In the trenches, there should be _no_ diversity in anything but rank. You are all soldiers, and nothing else matters.
The Officer Corps is in a sorry state, in general. The Armed Forces needs a vast, and sweeping rollback to the Doctrine and Policies of the late 1980s.
It’s about time. They’ve been doing this crap for at least 40 years.
Wouldn’t blacks be happier in their own historically black schools? Then they can take responsibility for their own achievement gap.
50% black males don’t finish high school. So blame white people??
Not relevant to this case. This case isn’t about where people will be happiest, but about what is good for the military, and fundamentally about whether the military (which is bound by its commander-in-chief’s policies, which are in turn influenced by the need to keep congress happy so as to keep the appropriations coming) should be allowed to decide what is good for it without outside interference from the non-political branch of government.
OK, fair enough. Now show your work. Specify that experience and show how it demonstrates what you claim it does.
SFFA drew a good judge. Judge Bennett is a George W. Bush appointee. I was a partner in a Maryland law firm that represented financial institutions. We were always happy when a case was assigned to Judge Bennett (there are several other judges in the District of Maryland who we were not as happy to see on a case). It’s kind of refreshing to see a high visibility case not being assigned to a legislator in robes through some skullduggery.

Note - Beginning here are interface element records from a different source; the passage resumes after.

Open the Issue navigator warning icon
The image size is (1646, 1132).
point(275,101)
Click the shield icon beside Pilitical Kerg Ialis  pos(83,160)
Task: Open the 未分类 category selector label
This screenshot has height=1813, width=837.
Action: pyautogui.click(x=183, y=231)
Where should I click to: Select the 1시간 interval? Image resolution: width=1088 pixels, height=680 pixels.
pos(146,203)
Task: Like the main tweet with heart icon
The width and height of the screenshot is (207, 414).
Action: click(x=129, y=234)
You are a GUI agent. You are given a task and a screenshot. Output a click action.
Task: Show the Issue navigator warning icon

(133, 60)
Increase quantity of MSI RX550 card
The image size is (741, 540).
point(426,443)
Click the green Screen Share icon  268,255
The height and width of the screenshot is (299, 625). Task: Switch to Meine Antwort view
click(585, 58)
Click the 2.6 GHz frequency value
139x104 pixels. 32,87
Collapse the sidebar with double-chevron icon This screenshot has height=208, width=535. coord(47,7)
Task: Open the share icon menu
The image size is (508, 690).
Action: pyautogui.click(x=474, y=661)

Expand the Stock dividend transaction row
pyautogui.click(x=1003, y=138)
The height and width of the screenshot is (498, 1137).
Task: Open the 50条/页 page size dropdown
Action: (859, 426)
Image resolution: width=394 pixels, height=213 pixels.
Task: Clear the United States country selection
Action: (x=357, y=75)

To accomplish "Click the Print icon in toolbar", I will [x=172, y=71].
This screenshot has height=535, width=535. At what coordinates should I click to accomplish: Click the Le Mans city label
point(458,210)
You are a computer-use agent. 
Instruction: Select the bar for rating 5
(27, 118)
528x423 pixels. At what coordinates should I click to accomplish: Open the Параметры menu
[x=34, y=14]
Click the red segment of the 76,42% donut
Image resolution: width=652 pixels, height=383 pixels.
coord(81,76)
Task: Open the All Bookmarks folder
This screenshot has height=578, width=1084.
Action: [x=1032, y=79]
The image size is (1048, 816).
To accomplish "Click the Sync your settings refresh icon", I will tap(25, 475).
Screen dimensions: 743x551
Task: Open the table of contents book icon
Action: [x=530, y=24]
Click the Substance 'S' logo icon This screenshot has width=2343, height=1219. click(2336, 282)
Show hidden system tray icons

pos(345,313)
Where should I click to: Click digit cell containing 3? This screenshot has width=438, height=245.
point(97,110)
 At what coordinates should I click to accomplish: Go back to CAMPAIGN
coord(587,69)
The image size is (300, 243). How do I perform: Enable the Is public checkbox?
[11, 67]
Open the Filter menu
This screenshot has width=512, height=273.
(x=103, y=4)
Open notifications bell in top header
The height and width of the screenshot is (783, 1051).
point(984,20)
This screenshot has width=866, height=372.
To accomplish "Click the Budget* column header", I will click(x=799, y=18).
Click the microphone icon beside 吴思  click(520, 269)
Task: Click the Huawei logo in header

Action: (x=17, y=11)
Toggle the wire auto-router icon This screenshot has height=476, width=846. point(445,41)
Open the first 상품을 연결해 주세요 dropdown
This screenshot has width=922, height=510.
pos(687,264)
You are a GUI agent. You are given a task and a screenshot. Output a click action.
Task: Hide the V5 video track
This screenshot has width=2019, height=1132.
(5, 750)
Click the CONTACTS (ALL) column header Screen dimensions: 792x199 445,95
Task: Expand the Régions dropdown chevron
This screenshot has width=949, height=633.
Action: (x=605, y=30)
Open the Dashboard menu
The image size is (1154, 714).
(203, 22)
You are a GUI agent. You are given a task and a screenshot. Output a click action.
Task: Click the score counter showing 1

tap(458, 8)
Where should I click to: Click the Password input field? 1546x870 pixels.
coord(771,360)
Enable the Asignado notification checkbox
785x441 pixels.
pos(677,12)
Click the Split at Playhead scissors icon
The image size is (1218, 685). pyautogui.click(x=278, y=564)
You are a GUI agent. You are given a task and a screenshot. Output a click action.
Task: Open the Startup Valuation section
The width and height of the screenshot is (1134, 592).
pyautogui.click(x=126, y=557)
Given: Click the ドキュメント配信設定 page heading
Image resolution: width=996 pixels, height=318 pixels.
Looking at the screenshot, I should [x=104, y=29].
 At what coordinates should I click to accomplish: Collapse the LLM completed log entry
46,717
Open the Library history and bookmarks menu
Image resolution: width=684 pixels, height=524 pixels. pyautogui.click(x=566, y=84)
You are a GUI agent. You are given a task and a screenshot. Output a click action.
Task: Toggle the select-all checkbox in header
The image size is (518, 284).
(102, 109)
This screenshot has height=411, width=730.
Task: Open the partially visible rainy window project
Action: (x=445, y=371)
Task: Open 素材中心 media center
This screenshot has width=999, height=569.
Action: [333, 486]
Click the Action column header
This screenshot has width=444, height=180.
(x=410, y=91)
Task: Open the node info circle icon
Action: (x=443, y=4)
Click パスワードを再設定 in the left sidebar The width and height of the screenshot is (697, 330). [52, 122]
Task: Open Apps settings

Tangential to the point, but I have become more and more concerned about the independence of the judiciary. Specifically, it seems that there have been threats and pressure against judges who would otherwise uphold their oath to the constitution, and I’ve seen some decisions that looked like they were done under duress.
This is above and beyond the leftist partisan judges, of course – but it makes me think even the “good judges” aren’t as reliable as we’d like.